Session 2 emphasized training agility, coordination, and landing on the ground through different speed exercises, changes in direction, sudden stops, and landing on unstable surfaces (Figure 1). For the agility and coordination training, the participants were instructed to perform the exercises as quickly as possible while maintaining their lower limbs aligned (3 x 30 s). For the landing exercise, the athletes were instructed to perform the exercises as quickly and stably as possible (3 x 10 repetitions).

The sensorimotor training protocol progressively became more difficult every four interventions (Table 1). After the sixteen interventions, both groups were submitted to a final evaluation (identical to the initial one) to investigate and compare the effects of the training.

Table 1
Evolution of the sensorimotor training protocol

Data analysis

Statistical analysis was performed by 2 x 2 analysis of variance (ANOVA) with repeated measures using both groups (CG x SMTG) and evaluations (initial x final) as factors, followed by Bonferroni post hoc tests to identify any differences between the groups, evaluations, and interactions between groups and evaluations. Data normality was tested using the Shapiro-Wilk test and homogeneity of variance using the Levene test. The length of stay (in seconds) in the single-leg stance test and the joint angles in the Trendelenburg and hop tests were considered dependent variables. All statistical procedures were carried out using the statistical package SPSS Statistics (version 22; IBM SPSS Statistics®), considering the significance level of 0.05.

Results

Most of the participants in this sample (35.7%) had an average street running experience of 1 to 3 years and reported injuries related to the sport and withdrawal from the sport (Table 2).

Table 2
Practice time and athlete injury history in the sensorimotor training group (SMTG) and the control group (CG)

Static balance - Single-leg stance test

For the time spent on the single-leg stance with eyes closed (in seconds), the statistical analysis indicated a significant difference between evaluations (p = 0.001) and interaction evaluation and group (p = 0.001), albeit there was no difference between groups (p = 0.186). The significant interaction indicates distinct behaviors in the groups. In this case, the time spent on the single-leg stance with eyes closed increased in the SMTG in both lower limbs; in the CG, it only increased in the right lower limb. The behavior of both groups in this test before and after the intervention is illustrated in Figure 2A. The mean and standard deviation for the length of stay in the right and left single-leg stance for both groups and assessments and p values in the intergroup and intragroup analyses determined by the Bonferroni post hoc test are listed in Table 3.

Table 3
Mean and standard deviation of the athletes (n = 7) from the sensorimotor training group (SMTG) and the athletes (n = 7) from the control group (CG) in the initial evaluation (IE) and final evaluation (FE) for the lower limbs (right, RLL; left, LLL) and in the first (M1; impulsion) and the second moment (M2; landing) for the one-leg stance, Trendelenburg and hop tests

Figure 2
A: Mean and standard deviation of the time spent on the single-leg stance (in seconds) for the sensorimotor training group (SMTG) and control group (CG) in the initial and final evaluations of the right (RLL) and left lower limbs (LLL). *Indicates significant difference. B: Mean and standard deviation of the measurements of joint angles (pelvic alignment) when performing the Trendelenburg test for the SMTG and CG at the initial and final evaluation of the RLL and LLL. C: Mean and standard deviation of the measurements of joint angles (knee valgus) when performing the hop test at the first (impulsion) and second moments (landing) for the SMTG and CG in the initial and final evaluations of the RLL and LLL.

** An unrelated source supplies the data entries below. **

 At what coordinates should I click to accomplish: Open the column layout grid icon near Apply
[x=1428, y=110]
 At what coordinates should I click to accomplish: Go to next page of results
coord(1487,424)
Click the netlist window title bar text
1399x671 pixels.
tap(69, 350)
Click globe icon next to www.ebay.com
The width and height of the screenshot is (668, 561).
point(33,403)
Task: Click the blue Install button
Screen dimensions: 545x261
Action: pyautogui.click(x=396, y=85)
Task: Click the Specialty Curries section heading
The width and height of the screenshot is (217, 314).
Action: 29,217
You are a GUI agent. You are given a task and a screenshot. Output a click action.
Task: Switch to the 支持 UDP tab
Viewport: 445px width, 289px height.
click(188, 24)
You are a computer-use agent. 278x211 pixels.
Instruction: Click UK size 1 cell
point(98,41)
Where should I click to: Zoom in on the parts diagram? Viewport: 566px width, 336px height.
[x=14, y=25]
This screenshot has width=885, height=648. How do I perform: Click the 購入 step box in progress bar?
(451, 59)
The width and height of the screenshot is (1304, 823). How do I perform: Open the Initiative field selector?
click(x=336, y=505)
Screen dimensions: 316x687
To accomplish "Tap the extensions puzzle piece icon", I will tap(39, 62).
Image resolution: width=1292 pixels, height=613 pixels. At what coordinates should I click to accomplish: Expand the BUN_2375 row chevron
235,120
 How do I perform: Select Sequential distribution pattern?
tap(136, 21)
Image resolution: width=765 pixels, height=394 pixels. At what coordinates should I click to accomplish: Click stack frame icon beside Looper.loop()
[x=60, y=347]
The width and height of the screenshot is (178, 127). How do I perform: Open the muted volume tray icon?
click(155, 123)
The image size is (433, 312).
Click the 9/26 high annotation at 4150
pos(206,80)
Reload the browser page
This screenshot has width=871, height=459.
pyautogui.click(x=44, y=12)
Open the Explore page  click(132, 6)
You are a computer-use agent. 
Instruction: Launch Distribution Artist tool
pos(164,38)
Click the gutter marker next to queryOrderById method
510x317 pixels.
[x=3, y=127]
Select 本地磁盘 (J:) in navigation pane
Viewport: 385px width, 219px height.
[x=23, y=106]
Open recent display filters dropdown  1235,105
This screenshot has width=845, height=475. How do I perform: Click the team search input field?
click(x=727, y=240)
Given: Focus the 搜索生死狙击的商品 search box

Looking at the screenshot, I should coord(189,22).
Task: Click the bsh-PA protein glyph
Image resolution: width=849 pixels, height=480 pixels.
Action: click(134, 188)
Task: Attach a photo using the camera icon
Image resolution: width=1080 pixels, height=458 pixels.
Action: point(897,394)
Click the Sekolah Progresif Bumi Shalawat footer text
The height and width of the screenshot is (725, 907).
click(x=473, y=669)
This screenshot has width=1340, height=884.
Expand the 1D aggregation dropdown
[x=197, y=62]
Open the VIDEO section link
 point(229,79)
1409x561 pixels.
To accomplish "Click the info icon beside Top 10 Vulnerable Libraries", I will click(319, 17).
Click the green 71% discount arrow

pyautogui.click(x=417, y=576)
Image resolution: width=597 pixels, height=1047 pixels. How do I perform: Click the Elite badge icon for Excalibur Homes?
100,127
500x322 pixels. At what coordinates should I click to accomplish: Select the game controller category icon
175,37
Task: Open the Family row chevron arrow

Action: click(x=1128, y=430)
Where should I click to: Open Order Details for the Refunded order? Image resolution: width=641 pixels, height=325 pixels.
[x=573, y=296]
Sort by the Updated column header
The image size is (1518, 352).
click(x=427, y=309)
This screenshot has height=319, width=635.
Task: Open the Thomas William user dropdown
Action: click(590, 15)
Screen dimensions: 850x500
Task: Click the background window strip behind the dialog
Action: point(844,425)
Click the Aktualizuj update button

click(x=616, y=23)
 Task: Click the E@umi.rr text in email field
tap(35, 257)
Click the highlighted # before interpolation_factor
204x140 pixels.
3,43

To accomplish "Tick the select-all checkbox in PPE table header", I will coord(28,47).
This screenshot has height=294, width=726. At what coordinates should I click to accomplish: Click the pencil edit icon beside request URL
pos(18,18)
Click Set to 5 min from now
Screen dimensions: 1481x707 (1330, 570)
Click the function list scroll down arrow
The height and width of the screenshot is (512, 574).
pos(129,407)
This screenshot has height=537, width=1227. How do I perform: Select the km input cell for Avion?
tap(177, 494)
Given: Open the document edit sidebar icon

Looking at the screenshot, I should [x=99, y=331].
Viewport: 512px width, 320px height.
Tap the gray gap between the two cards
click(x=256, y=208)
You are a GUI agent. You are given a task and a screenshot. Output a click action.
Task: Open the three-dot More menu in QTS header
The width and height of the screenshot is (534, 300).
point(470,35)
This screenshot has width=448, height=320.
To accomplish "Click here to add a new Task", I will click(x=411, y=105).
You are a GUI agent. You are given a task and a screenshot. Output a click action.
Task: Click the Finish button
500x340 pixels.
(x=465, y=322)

The post hoc tests indicated that the CG and SMTG showed no significant difference for the length of stay in the right (p = 0.728) and left (p = 0.700) single-leg stance of the initial evaluation. Nonetheless, the post hoc tests indicated a significant difference between the CG and SMTG for the length of stay in the right (p = 0.05) and left (p = 0.019) single-leg stance of the final evaluation. Additionally, the post hoc analysis showed that the SMTG significantly increased in the static balance length of stay time in the right (p = 0.001) and left (p = 0.012) single-leg stance after eight weeks of the sensorimotor training protocol, which shows that this protocol had a positive effect on the static balance of street runners. For the CG, the post hoc tests did not show a significant difference for the length of stay in the left single-leg stance (p = 0.798), although there was a significant increase in the length of stay in the right single-leg stance (p = 0.026), which is likely due to the learning effect in the test or by the right lower limb dominance.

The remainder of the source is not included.